Document section
━━━

PROCEEDINGS BEFORE THE COMMISSION
29. In his application of 12 December 1983 to the Commission (no. 11069/84) Mr Cardot complained that he had been convicted on the strength of evidence gathered in connection with proceedings to which he had not been a party and that he had not had an opportunity, either at his trial or on appeal, to challenge or have challenged those who had testified against him.
He also impugned his conviction for aiding and abetting an offence for which the principal offender, who had been amnestied in Iran, could no longer be prosecuted in France. He alleged, lastly, that the Court of Cassation, because of the insufficient reasoning in the judgment of the Grenoble Court of Appeal, had not been able to satisfy itself that the principle of non bis in idem had been complied with.
30. On 7 September 1989 the Commission declared the last two complaints inadmissible, but declared the application admissible as regards the conduct of the judicial investigation and the court proceedings.
In its report of 3 April 1990 (made under Article 31) (art. 31), the Commission expressed the opinion that there had been a breach of Article 6 paras. 1 and 3 (d) (art. 6-1, art. 6-3-d). The full text of the Commission’s opinion, which was unanimous, is reproduced as an annex to this judgment*.
FINAL SUBMISSIONS TO THE COURT
31. At the hearing the Government maintained the submissions in their memorial. In this they had asked the Court to hold that there had been no violation of Article 6 (art. 6) of the Convention for a number of reasons, arguing in the first place that domestic remedies had not been exhausted and, in the alternative, that the application was unfounded.
Counsel for the applicant asked the Court to hold that there had been a violation of paragraphs 1 and 3 (d) taken together.
AS TO THE LAW
THE GOVERNMENT’S PRELIMINARY OBJECTION
32. The Government’s main submission, which was the same as that made before the Commission, was that Mr Cardot had not exhausted domestic remedies as he had failed to raise in the French courts, even in substance, the complaint based on a violation of Article 6 para. 3 (d) (art. 6-3-d) of the Convention.
The applicant had not called any witnesses in the Criminal Court proceedings or asked the Court of Appeal to summon any, as he was entitled to do under Article 437 and Article 513, second paragraph, of the Code of Criminal Procedure (see paragraph 28 above). Furthermore, in his appeal on points of law to the Court of Cassation he had impugned the appeal court’s judgment of 17 March 1983 only by reference to the judgment of 18 February 1982 concerning the appeals of his former co-defendants (see paragraph 26 above); he had not raised any issue concerning the hearing of witnesses either expressly or by implication.
33. The Delegate of the Commission submitted, on the contrary, that Mr Cardot had satisfied the requirements of Article 26 (art. 26) of the Convention by appealing on points of law. In claiming that the use of evidence gathered in other proceedings was contrary to the rights of the defence, he had in substance complained of not having had a fair trial; by challenging the reasoning in the Grenoble Court of Appeal’s judgment, he had implicitly criticised the taking of evidence during his appeal, including the failure to examine witnesses at the hearing.

━━━

Supplied data

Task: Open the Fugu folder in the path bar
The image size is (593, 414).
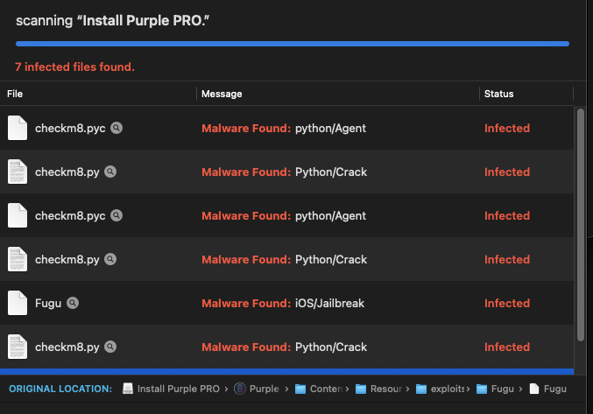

━━━

Instructions
- A) Answer these questions about the judgment excerpt on Mr Cardot's application:
(i) On what date did the Commission declare the last two complaints inadmissible?
(ii) Under which provisions of the Code of Criminal Procedure, according to the Government, was the applicant entitled to call or summon witnesses?
(iii) Whose judgment did the applicant say was so insufficiently reasoned that the Court of Cassation could not check compliance with the principle of non bis in idem?
- B) Write the next part of the judgment excerpt on Mr Cardot's application.

Results in order
- A)
(i) 7 September 1989.
(ii) Article 437 and Article 513, second paragraph.
(iii) The judgment of the Grenoble Court of Appeal.

- B)
34. The Court does not accept this argument. Admittedly, Article 26 (art. 26) must be applied with some degree of flexibility and without excessive formalism (see, among other authorities, the Guzzardi judgment of 6 November 1980, Series A no. 39, p. 26, para. 72), but it does not require merely that applications should be made to the appropriate domestic courts and that use should be made of remedies designed to challenge decisions already given. It normally requires also that the complaints intended to be made subsequently at Strasbourg should have been made to those same courts, at least in substance and in compliance with the formal requirements and time-limits laid down in domestic law (ibid., pp. 25-27, paras. 71-72; see also the decision of the Commission of 11 January 1961 on the admissibility of application no. 788/60, Austria v. Italy, Yearbook of the Convention, Vol. 4, pp. 170-172); and, further, that any procedural means which might prevent a breach of the Convention should have been used (see the Barberà, Messegué and Jabardo judgment of 6 December 1988, Series A no. 146, pp. 28-29, paras. 58-59, and also the Commission decision previously cited, pp. 166-170).
Practice in international arbitration would appear to reflect a similar approach. An example is to be found in the award of 6 March 1956 in the Ambatielos case. The British Government argued that legal remedies had not been exhausted, on the ground that the claimant, a Greek shipowner, had not called a witness during proceedings in an English court. The Commission of Arbitration allowed the objection in the following terms:
"The rule [of exhaustion] requires that ‘local remedies’ shall have been exhausted before an international action can be brought. These ‘local remedies’ include not only reference to the courts and tribunals, but also the use of the procedural facilities which municipal law makes available to litigants before such courts and tribunals. ...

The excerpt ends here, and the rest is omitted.